Characterization of theory of mind performance in patients with myotonic dystrophy type 1.

INTRODUCTION: Myotonic dystrophy type 1 (DM1) is associated with motor dysfunction as well as psychological and cognitive impairments, including altered social cognition. Theory of mind (ToM) impairments have been reported in this disease but their nature and their cognitive/cerebral correlates have yet to be determined. METHODS: Fifty DM1 patients and 50 healthy controls were assessed using the Movie for the Assessment of Social Cognition, which quantifies impairments in affective and cognitive components of ToM through the depiction of everyday situations. We also measured the study participants' cognitive, behavioral and social abilities, quality of life, and brain MRI characteristics.
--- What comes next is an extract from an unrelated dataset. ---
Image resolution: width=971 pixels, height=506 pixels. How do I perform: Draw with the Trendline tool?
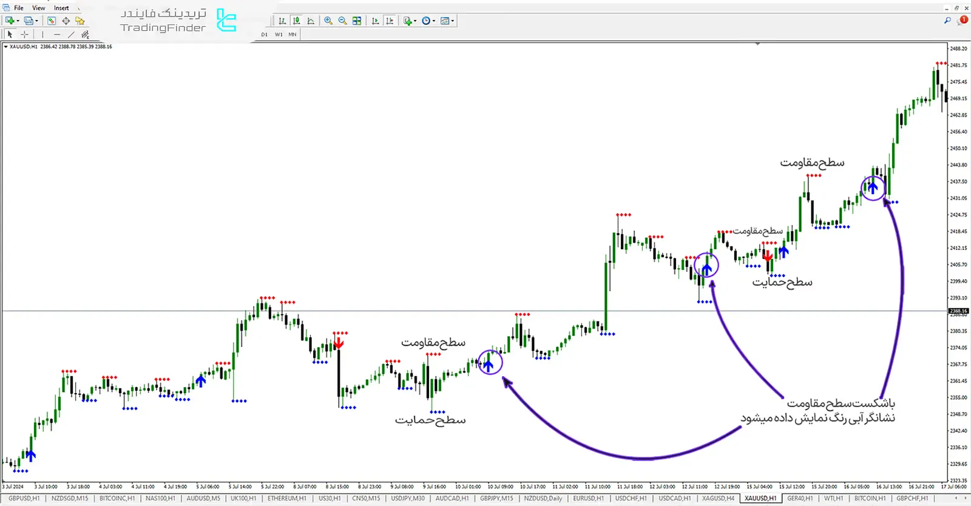point(71,35)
RESULTS: DM1 patients presented a significant impairment in ToM performance compared to controls (p < .001). The patients' errors were related to hypomentalizations (p < .001 vs controls) but not to hypermentalizations (p = .95). The affective component was affected (p < .001 vs controls) but not the cognitive component (p = .09). The ToM impairment was associated with demographic variables (older age and a lower educational level), genetic findings (a larger CTG triplets repeat expansion) and cognitive scores (slower information processing speed). Associations were also found with brain MRI variables (lower white matter and supratentorial volumes) but not with behavioral or social variables. DISCUSSION: DM1 patients display a ToM impairment, characterized by predominant hypomentalizations concerning the affective component. This impairment might result from structural brain abnormalities observed in DM1.